======== Records for the task

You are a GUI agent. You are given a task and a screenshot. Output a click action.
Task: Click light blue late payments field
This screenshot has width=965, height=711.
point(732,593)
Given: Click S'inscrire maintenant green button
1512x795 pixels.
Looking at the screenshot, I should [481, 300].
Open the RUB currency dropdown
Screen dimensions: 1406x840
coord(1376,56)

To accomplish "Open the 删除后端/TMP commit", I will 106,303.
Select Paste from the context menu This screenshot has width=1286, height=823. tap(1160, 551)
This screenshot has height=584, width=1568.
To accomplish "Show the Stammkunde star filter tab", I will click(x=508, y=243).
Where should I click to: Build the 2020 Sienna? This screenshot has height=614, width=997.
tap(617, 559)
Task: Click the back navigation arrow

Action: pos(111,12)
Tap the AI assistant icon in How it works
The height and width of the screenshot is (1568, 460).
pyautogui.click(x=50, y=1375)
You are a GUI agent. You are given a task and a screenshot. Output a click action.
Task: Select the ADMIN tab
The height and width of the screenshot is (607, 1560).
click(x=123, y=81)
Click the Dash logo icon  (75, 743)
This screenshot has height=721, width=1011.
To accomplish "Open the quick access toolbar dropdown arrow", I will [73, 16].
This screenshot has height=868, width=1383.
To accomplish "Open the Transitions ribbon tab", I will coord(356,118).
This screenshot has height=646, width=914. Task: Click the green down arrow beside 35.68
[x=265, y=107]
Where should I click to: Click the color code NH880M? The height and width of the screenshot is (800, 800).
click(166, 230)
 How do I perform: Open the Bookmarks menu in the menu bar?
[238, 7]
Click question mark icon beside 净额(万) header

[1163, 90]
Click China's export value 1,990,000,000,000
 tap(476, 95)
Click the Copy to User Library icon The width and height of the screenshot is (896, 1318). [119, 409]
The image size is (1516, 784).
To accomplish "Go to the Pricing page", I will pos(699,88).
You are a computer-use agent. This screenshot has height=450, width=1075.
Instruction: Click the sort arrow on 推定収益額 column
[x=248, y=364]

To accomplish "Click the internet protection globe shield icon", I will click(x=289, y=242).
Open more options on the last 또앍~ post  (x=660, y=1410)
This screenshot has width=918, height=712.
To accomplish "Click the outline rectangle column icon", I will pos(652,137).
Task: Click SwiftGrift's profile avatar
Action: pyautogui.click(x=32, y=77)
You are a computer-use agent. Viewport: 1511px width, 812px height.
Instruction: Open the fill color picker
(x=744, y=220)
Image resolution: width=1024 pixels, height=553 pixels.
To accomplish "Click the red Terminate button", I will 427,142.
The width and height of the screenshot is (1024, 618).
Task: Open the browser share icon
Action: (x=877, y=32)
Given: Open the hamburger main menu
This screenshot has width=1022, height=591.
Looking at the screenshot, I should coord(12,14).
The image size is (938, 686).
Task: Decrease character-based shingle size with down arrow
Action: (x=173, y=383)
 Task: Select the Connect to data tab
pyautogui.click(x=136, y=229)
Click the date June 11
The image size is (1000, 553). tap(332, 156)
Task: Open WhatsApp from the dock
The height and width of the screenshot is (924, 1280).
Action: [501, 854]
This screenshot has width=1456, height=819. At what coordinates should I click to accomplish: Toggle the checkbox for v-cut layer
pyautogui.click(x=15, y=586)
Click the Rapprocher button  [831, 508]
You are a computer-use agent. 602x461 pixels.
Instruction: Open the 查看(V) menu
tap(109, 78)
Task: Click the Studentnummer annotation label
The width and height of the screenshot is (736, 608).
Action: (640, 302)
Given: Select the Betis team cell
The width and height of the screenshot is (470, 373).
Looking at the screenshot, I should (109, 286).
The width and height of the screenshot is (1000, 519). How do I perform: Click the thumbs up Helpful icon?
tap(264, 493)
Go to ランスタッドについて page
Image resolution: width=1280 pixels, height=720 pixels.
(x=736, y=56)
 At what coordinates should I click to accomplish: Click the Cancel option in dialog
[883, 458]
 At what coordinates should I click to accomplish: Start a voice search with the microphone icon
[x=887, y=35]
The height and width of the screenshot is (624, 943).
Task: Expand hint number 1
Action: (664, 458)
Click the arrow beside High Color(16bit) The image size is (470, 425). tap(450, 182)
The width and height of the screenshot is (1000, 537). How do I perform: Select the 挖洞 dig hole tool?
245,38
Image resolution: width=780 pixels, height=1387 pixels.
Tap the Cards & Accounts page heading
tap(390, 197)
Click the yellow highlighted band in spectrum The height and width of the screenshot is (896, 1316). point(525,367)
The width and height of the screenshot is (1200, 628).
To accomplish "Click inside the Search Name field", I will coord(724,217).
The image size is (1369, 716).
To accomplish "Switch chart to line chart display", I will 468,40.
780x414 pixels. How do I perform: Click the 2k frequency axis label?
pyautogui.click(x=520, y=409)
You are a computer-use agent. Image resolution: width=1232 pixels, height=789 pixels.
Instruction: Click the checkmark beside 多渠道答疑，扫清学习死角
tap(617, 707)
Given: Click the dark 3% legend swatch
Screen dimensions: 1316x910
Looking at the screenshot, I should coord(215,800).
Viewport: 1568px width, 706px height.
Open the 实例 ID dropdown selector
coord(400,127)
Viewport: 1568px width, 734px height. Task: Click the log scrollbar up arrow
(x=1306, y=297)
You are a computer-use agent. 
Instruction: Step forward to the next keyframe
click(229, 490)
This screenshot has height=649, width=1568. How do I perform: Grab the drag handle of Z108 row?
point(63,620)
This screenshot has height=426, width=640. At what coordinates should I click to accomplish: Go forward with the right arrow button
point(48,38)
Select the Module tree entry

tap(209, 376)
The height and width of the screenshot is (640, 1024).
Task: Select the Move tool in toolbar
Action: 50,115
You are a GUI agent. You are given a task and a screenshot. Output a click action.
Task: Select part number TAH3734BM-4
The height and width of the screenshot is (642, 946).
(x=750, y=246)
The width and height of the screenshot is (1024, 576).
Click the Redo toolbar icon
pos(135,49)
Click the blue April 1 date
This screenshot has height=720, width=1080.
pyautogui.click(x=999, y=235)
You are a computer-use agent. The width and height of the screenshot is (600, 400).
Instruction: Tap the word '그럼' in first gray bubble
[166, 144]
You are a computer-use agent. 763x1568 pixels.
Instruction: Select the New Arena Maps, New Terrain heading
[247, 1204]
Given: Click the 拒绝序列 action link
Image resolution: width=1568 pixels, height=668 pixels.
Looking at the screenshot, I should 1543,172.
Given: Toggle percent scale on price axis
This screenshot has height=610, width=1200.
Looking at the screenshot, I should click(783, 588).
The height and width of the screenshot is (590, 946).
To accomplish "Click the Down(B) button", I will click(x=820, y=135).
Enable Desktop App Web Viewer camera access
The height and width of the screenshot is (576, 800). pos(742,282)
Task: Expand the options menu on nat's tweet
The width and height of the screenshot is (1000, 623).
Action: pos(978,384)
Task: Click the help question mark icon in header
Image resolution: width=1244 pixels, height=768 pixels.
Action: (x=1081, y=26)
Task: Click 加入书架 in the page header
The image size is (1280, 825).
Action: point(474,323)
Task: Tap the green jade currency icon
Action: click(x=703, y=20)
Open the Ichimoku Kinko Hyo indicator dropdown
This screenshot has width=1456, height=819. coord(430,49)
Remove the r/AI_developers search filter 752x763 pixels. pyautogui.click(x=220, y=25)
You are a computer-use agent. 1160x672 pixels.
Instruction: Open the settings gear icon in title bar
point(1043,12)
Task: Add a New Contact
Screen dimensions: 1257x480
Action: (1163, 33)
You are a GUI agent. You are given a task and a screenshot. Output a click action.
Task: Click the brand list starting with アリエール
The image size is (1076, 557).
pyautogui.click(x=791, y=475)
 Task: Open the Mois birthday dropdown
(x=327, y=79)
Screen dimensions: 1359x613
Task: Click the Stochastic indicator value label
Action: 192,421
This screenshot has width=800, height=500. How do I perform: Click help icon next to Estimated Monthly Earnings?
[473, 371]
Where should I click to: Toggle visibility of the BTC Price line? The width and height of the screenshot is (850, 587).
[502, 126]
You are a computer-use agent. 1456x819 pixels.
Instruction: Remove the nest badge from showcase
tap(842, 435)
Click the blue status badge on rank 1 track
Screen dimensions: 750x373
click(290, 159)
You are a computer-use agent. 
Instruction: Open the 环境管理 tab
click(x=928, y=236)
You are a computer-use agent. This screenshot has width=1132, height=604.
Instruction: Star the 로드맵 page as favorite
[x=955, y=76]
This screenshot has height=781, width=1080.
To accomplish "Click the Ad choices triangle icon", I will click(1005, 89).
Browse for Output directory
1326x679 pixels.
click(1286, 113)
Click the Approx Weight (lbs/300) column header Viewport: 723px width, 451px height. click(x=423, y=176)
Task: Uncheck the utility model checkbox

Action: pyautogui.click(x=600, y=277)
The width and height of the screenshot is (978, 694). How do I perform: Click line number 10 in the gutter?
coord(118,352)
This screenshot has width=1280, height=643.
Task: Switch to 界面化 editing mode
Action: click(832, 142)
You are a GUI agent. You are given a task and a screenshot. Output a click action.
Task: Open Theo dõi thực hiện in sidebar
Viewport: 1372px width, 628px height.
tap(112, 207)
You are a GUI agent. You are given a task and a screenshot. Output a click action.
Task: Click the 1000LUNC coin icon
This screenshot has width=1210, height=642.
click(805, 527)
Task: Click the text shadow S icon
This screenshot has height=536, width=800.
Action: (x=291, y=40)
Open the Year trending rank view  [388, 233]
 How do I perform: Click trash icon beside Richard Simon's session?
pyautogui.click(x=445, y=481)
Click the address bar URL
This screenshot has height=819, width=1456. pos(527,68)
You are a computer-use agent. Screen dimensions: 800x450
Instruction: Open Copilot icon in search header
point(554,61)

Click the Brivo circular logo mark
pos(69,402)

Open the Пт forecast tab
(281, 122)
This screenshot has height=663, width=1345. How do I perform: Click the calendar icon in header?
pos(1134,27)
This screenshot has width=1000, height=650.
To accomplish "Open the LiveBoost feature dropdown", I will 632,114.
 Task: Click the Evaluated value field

================

#### [Directions]
Your task is to repeat the records exactly. Begin at their first line and stop after the line containing "Given: Click S'inscrire".

#### [Final answer]
You are a GUI agent. You are given a task and a screenshot. Output a click action.
Task: Click light blue late payments field
This screenshot has width=965, height=711.
point(732,593)
Given: Click S'inscrire maintenant green button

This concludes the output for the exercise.